*Task objective*: From the data below, give the number of lines holding the word "agent", with nothing else added.

*Data shown*:
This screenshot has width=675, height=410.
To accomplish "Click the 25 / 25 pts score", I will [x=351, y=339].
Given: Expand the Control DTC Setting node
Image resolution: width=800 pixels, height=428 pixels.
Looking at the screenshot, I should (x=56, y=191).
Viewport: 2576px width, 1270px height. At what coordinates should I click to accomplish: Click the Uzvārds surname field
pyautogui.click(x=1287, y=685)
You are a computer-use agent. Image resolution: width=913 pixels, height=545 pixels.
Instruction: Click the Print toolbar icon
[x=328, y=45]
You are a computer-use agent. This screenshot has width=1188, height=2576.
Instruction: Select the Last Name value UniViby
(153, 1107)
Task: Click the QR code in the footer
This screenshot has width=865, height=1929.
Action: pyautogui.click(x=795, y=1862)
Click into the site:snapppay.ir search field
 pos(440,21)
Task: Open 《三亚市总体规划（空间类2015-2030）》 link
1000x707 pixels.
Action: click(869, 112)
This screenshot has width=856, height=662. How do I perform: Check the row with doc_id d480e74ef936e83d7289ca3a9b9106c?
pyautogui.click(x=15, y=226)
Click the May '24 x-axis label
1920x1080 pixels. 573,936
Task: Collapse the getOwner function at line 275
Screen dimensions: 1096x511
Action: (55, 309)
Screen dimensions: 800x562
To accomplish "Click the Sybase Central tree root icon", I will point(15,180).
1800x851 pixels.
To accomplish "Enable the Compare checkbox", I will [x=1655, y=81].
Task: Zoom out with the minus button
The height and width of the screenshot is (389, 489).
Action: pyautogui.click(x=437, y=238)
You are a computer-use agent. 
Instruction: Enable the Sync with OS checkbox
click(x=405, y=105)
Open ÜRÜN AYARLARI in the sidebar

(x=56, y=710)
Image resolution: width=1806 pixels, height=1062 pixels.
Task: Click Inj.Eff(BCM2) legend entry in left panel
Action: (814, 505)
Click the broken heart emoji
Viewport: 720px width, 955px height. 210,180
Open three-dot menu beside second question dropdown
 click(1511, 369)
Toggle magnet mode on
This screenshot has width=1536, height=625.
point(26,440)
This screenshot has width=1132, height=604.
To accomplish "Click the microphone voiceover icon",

*Solved problem*: 3